2. Murder of a population under cover of righteousness
Shulamit Aloni*, Ha’aretz, March 6, 2003 (in Hebrew version only)

We do not have gas chambers and crematoria, but there is no one fixed method for genocide.
Dr. Ya'akov Lazovik writes ("Academic Genocide", "Ha'Aretz", 4 March) that in the State of Israel it is impossible that the regime and the nation will plan and commit a genocide. It is difficult to determine if this is naivity or self-righteousness. As we know, there is no single fixed method for murder and not even for genocide. The author Y. L. Peretz wrote about "the righteous cat" who does not spill blood, but only suffocates.

The government of Israel, using the military and its instruments of destruction, is not only spilling blood, but it is also suffocating. What other name can be given to the dropping of a one-ton bomb over a dense urban area, when the justification uttered is that we wanted to murder a dangerous terrorist and his wife? The rest of the citizens who were killed and injured, among whom are children and women, do not count, of course.

How is it possible to explain the expulsion of citizens from their homes at three o'clock in the morning on a rainy night, then depositing bombs in the house and then departing without warning? When those expelled returned to their home, the bombs were exploded and a brutal murder and destruction of property was thus committed. And what is the justification for what happened in Jenin? We did not destroy the whole neighbourhood, just 85 houses; it was not slaughter, we killed only 50-some citizens.
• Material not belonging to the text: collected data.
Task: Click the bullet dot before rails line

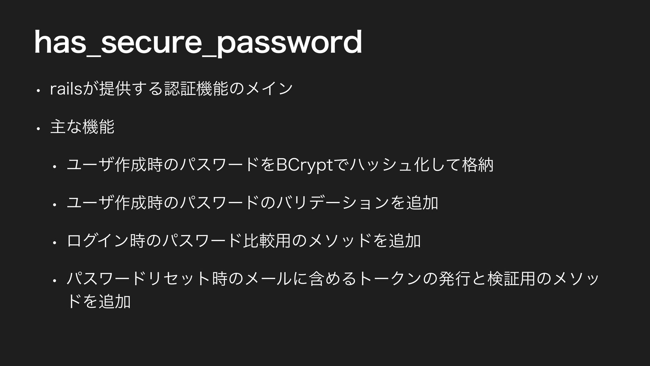Action: [x=39, y=90]
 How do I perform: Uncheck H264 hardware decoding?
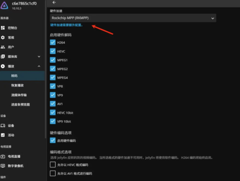point(53,42)
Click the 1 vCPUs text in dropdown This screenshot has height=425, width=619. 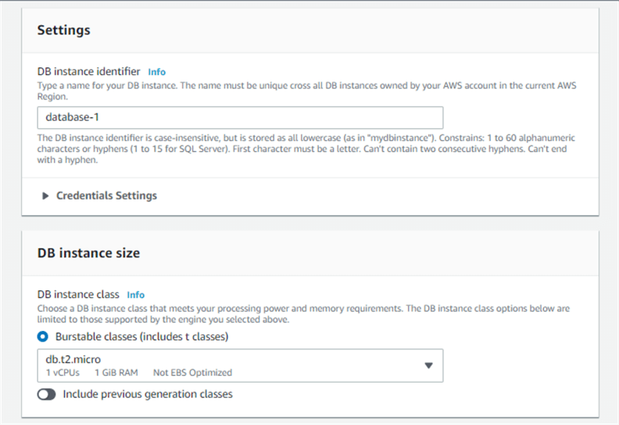pos(64,373)

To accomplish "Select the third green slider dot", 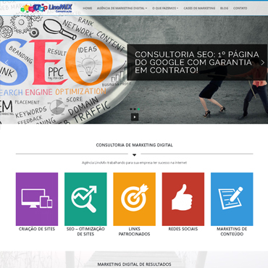I will point(138,109).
How many does one need to murder and destroy for it to be a crime? - A crime against humanity, as determined by the Laws of the State of Israel, not only the laws of Belgium.

And more: A curfew and closure of an entire city so that a few celebrants from the racist bunch in Hebron could walk to the Cave of the Fathers, and tanks destroying fruit and vegetable stands, and bulldozers that destroy houses, and Generals who, in their arrogant hubris, are willing to destroy a whole neighbourhood for the convenience of a group of settler hooligans. Curfew, closure, brutality, murder, destruction of homes of suspects, while we keep parroting the incantation that a person is innocent until proven otherwise (as in the case of our Prime Minister and his sons).
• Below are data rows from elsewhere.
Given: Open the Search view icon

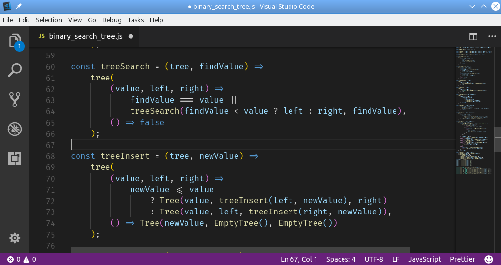Looking at the screenshot, I should click(15, 70).
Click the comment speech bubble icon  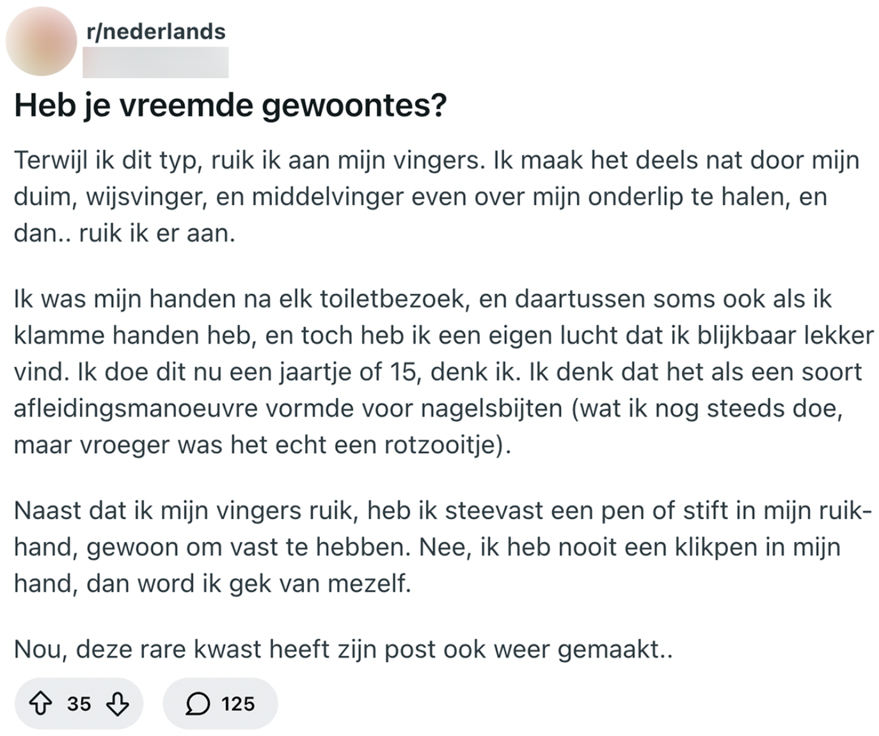tap(198, 704)
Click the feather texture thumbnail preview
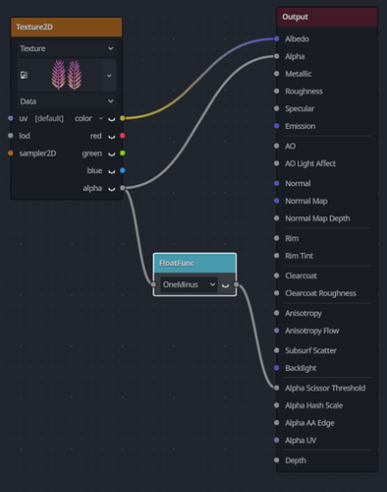 click(67, 75)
The order that Ariel Sharon gave to the soldiers who went to wreak revenge in Qibiah [an Israeli cross-border attack into the West Bank in the 1950s left many civilian dead—Alain]: "Maximize losses in life and property", has not been forgotten. Today Sharon, Mofaz and Yaalon, the three Generals who manage the policy of this government, behave like that self-righteous cat - suffocating all the time. Curfew and another curfew, arrests and more arrests, destruction of roads, brutality to the residents at road stops. Benny Alon, (a minister in the present government), already said: "make their life so bitter that they will transfer themselves willingly".

This is done on a daily basis, in addition to the destruction. The Chief of Staff, Yaalon, already announced that he is "destroying for re-building".
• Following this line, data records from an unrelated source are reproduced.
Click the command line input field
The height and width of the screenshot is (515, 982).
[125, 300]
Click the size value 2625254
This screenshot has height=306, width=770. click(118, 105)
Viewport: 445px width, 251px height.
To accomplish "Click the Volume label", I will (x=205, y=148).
One can understand from his moves that the "building" is building of more and more settlements. So that they will not be obliged, as military rulers, to take care of the residents' well-being, the army uses sorties, followed by retreats. They enter a village, they kill, they destroy and they arrest, and then they retreat. Those who remain on the ashes and the ruins will take care of themselves.

Many of our children are being indoctrinated, in religious schools, that the Arabs are Amalek, and the bible teaches us that Amalek must be destroyed. There was already a rabbi (Israel Hess) who wrote in the newspaper of Bar Ilan University that we all must commit genocide, and that is because his research showed that the Palestinians are Amalek.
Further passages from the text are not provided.